Все описанные явления не вполне уникальны. И кружения, и глоссолалия, и обожествление лидера, и послушание ему известны в практике разных ересей, христианских и мусульманских. Но разнообразие русских сект, необычный характер их ритуала, трудность их изучения, малая достоверность знаний о них должны были бы привлечь сюда солидные исследования. Однако интерес русских этнографов к народным сектам не был особенно пристальным. В 19 веке ими чаще занимались люди, испытывавшие к ним не столько научный, сколько религиозный или политический интерес – миссионеры, революционные агитаторы, писатели. Значительная часть имеющихся описаний, и наверняка самые яркие из них, принадлежат этим наблюдателям. Достоверность их свидетельств всегда подлежит сомнению. В первое десятилетие 20 века сектантские общины впервые подвергаются систематическому исследованию. К этому времени, однако, наиболее колоритные явления либо вовсе исчезли, либо оказались редуцированными. Огромное исследование дерптского профессора Карла Гросса вышло на немецком языке в двух томах общей сложностью 1700 страниц (первый, посвященный хлыстам – в 1907 году; второй о скопцах в 1914)[180]; оно, однако, целиком основано на обзоре материалов, публиковавшихся в России. В 1908 вышло исследование Дмитрия Коновалова Религиозный экстаз в русском мистическом сектантстве; суммируя множество миссионерских описаний и приводя их в феноменологическую систему, автор был бессилен проверить их достоверность. Французский этнограф Ж. Б. Северак посетил дважды, в 1903 и 1906 годах, кубанскую станицу Абинскую. Он наблюдал драматический упадок численности общин Божьих людей и забывание хлыстовского культа[181]. В 1911–1912 сотрудник Министерства внутренних дел С. Д. Бондарь обследовал общины Южной России. В отношении предшественников по изучению хлыстовства его выводы были скептическими:
Секта хлыстов имеет за собой огромную специальную литературу. Несмотря на это, она недостаточно обследована […] Нередко особенности, свойственные одному виду или толку хлыстовщины, приписываются всей хлыстовщине […] Изучение хлыстовщины привело меня к убеждению, что она не представляет из себя однородного религиозного явления[182].

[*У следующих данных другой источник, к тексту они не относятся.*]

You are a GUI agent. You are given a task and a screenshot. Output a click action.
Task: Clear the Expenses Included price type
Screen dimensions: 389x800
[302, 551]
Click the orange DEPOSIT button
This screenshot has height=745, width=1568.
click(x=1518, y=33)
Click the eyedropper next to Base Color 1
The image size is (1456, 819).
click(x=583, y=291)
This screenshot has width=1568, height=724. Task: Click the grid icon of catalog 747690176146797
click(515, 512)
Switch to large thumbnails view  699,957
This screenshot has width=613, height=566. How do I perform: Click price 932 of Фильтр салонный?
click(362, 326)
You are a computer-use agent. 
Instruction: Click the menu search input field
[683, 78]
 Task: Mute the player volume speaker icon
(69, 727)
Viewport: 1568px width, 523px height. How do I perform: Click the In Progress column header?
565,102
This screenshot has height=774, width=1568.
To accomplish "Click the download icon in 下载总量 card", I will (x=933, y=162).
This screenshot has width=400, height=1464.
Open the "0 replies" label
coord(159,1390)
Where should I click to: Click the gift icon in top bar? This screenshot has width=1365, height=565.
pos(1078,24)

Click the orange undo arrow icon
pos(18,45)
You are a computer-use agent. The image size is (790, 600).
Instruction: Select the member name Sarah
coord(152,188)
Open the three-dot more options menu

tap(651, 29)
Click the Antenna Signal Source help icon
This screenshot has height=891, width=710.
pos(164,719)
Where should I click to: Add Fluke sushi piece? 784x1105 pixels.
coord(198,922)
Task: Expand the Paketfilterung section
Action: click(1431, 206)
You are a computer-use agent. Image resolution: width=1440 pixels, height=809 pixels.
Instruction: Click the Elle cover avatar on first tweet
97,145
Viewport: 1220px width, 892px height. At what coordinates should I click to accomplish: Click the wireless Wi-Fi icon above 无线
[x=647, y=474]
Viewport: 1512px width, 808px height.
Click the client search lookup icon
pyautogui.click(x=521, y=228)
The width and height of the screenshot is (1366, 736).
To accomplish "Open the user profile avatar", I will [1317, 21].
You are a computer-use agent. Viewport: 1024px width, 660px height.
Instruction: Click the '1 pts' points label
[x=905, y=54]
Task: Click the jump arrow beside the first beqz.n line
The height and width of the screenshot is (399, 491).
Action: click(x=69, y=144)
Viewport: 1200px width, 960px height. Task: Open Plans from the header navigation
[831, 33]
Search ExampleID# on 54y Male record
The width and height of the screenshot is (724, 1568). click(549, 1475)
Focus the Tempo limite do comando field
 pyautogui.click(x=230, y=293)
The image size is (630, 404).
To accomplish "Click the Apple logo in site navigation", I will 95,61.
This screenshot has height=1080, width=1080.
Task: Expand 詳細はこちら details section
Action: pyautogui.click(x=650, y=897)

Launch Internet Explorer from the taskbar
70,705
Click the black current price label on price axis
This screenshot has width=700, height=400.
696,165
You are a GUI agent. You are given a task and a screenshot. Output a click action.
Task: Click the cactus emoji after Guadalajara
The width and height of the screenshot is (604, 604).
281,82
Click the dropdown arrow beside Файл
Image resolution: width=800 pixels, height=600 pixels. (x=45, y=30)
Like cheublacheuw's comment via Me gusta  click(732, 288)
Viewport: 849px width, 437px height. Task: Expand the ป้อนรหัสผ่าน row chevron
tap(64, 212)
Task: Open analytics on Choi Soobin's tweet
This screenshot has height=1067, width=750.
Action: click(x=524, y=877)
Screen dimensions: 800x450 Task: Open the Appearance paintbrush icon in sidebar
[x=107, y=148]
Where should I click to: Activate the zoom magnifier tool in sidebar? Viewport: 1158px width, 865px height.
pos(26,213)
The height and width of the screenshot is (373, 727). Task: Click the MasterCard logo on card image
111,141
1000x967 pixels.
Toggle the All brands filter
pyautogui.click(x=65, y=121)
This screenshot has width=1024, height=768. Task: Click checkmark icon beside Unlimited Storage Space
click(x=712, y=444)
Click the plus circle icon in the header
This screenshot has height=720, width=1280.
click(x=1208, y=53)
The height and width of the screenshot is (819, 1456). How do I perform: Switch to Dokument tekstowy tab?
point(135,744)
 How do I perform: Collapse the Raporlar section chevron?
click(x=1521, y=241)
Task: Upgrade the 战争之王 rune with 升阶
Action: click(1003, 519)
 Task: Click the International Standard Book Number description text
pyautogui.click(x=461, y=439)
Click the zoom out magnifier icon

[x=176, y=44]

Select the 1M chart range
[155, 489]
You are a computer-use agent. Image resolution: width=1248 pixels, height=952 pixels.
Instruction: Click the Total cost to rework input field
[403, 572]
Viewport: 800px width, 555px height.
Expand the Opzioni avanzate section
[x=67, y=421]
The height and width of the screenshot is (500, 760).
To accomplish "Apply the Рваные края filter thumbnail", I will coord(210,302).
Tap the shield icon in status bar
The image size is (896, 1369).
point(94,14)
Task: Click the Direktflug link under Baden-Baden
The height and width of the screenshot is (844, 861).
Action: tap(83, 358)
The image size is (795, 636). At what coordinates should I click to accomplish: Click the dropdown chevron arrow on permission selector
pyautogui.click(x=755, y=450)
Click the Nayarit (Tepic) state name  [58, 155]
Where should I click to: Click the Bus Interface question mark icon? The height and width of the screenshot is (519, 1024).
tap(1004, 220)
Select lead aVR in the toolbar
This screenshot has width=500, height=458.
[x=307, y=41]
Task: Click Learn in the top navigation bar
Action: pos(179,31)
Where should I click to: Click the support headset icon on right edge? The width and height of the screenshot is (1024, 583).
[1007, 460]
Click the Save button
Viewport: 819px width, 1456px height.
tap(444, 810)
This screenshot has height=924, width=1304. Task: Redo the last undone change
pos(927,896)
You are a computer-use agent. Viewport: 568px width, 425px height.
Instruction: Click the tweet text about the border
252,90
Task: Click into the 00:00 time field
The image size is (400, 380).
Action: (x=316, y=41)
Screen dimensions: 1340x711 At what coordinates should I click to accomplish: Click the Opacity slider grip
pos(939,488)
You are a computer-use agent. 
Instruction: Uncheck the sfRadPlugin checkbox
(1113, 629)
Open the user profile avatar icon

Быстрое распространение рационалистических и протестантских учений в России начала века вовлекало в себя старые мистические секты, быстро их трансформируя. По таким изданиям, как Миссионерское обозрение, видно, что хлысты меньше беспокоили православных миссионеров в начале 20 века, чем в конце 19-го. Описывались, впрочем, разного рода промежуточные культы, которые миссионеры обозначали искусственными понятиями ‘новохлыстовство’ или ‘штундохлыстовство’. В 1890-х главным предметом миссионерских забот Синода становится ‘штундизм’ (от немецкого Stunde – час), быстро распространявшийся по югу России. Так в синодальных отчетах без разбору именовались все протестантские секты, членами которых были этнически русские. Этим актом классификации церковная бюрократия пыталась справиться с более чем реальной проблемой: инородцам, например немецким колонистам, она не могла запретить быть иноверцами, но пыталась воспрепятствовать конверсии русских. Церковь особенно боялась связей русских протестантов с их могущественными западными единоверцами. Называя сектантов ‘штундистами’, экзотизируя русские общины, описывая их похожими на хлыстов, церковь отрицала их родство с протестантскими сектами и пыталась нарушить их общение. На деле, в ‘штундисты’ оказывались зачислены русскоязычные евангелисты, адвентисты, а более всего баптисты.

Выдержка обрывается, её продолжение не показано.